## Requirement
Print the following data word for word, keeping every line in its original order.
──────── Records for processing ────────
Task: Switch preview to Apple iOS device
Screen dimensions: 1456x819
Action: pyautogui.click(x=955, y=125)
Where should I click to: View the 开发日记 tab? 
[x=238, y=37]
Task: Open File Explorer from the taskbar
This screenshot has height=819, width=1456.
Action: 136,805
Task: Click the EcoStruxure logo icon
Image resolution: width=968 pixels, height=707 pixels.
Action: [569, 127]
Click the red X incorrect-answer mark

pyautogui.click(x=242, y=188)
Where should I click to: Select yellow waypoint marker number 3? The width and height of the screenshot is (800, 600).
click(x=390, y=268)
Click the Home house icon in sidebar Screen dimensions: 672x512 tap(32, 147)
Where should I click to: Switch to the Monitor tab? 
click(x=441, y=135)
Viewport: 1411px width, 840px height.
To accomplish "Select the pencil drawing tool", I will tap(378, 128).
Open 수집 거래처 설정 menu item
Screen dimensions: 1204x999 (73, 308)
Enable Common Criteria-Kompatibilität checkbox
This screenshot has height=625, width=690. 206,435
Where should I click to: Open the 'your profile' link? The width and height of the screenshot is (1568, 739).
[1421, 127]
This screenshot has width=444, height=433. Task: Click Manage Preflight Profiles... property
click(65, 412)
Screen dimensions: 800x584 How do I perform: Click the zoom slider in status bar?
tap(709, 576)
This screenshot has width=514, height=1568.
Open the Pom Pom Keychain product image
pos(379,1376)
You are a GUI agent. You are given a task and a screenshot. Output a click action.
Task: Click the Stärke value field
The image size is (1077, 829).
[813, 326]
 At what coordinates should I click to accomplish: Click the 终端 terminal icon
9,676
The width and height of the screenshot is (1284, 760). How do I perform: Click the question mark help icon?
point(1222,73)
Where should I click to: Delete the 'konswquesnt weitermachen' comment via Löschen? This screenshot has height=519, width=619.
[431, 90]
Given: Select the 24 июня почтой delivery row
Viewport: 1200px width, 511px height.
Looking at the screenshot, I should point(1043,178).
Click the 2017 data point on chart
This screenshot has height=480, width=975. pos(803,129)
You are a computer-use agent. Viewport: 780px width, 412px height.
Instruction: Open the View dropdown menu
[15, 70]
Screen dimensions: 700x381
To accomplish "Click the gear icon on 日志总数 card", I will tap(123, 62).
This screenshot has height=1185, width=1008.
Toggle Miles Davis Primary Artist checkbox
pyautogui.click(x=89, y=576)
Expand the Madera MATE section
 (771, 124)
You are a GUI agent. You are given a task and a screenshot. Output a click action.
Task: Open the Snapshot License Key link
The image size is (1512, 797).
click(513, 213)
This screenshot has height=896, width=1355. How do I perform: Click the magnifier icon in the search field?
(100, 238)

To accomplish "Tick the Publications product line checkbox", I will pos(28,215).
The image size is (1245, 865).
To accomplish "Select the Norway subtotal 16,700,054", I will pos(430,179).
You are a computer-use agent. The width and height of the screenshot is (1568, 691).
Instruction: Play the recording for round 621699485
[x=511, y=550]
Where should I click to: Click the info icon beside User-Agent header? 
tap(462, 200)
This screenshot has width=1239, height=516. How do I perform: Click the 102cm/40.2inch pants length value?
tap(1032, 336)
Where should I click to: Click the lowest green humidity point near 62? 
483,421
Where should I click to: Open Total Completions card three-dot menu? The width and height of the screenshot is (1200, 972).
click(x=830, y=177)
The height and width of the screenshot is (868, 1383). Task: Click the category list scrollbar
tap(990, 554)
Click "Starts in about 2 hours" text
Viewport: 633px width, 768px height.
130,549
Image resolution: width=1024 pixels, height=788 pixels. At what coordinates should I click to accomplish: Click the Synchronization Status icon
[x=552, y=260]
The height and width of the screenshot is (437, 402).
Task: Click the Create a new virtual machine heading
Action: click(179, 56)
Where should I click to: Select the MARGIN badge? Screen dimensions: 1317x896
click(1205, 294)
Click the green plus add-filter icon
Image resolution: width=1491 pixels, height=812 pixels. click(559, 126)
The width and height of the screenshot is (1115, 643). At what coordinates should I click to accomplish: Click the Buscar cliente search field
────────
## Answer for this exercise
Task: Switch preview to Apple iOS device
Screen dimensions: 1456x819
Action: pyautogui.click(x=955, y=125)
Where should I click to: View the 开发日记 tab? 
[x=238, y=37]
Task: Open File Explorer from the taskbar
This screenshot has height=819, width=1456.
Action: 136,805
Task: Click the EcoStruxure logo icon
Image resolution: width=968 pixels, height=707 pixels.
Action: [569, 127]
Click the red X incorrect-answer mark

pyautogui.click(x=242, y=188)
Where should I click to: Select yellow waypoint marker number 3? The width and height of the screenshot is (800, 600).
click(x=390, y=268)
Click the Home house icon in sidebar Screen dimensions: 672x512 tap(32, 147)
Where should I click to: Switch to the Monitor tab? 
click(x=441, y=135)
Viewport: 1411px width, 840px height.
To accomplish "Select the pencil drawing tool", I will tap(378, 128).
Open 수집 거래처 설정 menu item
Screen dimensions: 1204x999 (73, 308)
Enable Common Criteria-Kompatibilität checkbox
This screenshot has height=625, width=690. 206,435
Where should I click to: Open the 'your profile' link? The width and height of the screenshot is (1568, 739).
[1421, 127]
This screenshot has width=444, height=433. Task: Click Manage Preflight Profiles... property
click(65, 412)
Screen dimensions: 800x584 How do I perform: Click the zoom slider in status bar?
tap(709, 576)
This screenshot has width=514, height=1568.
Open the Pom Pom Keychain product image
pos(379,1376)
You are a GUI agent. You are given a task and a screenshot. Output a click action.
Task: Click the Stärke value field
The image size is (1077, 829).
[813, 326]
 At what coordinates should I click to accomplish: Click the 终端 terminal icon
9,676
The width and height of the screenshot is (1284, 760). How do I perform: Click the question mark help icon?
point(1222,73)
Where should I click to: Delete the 'konswquesnt weitermachen' comment via Löschen? This screenshot has height=519, width=619.
[431, 90]
Given: Select the 24 июня почтой delivery row
Viewport: 1200px width, 511px height.
Looking at the screenshot, I should point(1043,178).
Click the 2017 data point on chart
This screenshot has height=480, width=975. pos(803,129)
You are a computer-use agent. Viewport: 780px width, 412px height.
Instruction: Open the View dropdown menu
[15, 70]
Screen dimensions: 700x381
To accomplish "Click the gear icon on 日志总数 card", I will tap(123, 62).
This screenshot has height=1185, width=1008.
Toggle Miles Davis Primary Artist checkbox
pyautogui.click(x=89, y=576)
Expand the Madera MATE section
 (771, 124)
You are a GUI agent. You are given a task and a screenshot. Output a click action.
Task: Open the Snapshot License Key link
The image size is (1512, 797).
click(513, 213)
This screenshot has height=896, width=1355. How do I perform: Click the magnifier icon in the search field?
(100, 238)

To accomplish "Tick the Publications product line checkbox", I will pos(28,215).
The image size is (1245, 865).
To accomplish "Select the Norway subtotal 16,700,054", I will pos(430,179).
You are a computer-use agent. The width and height of the screenshot is (1568, 691).
Instruction: Play the recording for round 621699485
[x=511, y=550]
Where should I click to: Click the info icon beside User-Agent header? 
tap(462, 200)
This screenshot has width=1239, height=516. How do I perform: Click the 102cm/40.2inch pants length value?
tap(1032, 336)
Where should I click to: Click the lowest green humidity point near 62? 
483,421
Where should I click to: Open Total Completions card three-dot menu? The width and height of the screenshot is (1200, 972).
click(x=830, y=177)
The height and width of the screenshot is (868, 1383). Task: Click the category list scrollbar
tap(990, 554)
Click "Starts in about 2 hours" text
Viewport: 633px width, 768px height.
130,549
Image resolution: width=1024 pixels, height=788 pixels. At what coordinates should I click to accomplish: Click the Synchronization Status icon
[x=552, y=260]
The height and width of the screenshot is (437, 402).
Task: Click the Create a new virtual machine heading
Action: click(179, 56)
Where should I click to: Select the MARGIN badge? Screen dimensions: 1317x896
click(1205, 294)
Click the green plus add-filter icon
Image resolution: width=1491 pixels, height=812 pixels. click(559, 126)
The width and height of the screenshot is (1115, 643). At what coordinates should I click to accomplish: Click the Buscar cliente search field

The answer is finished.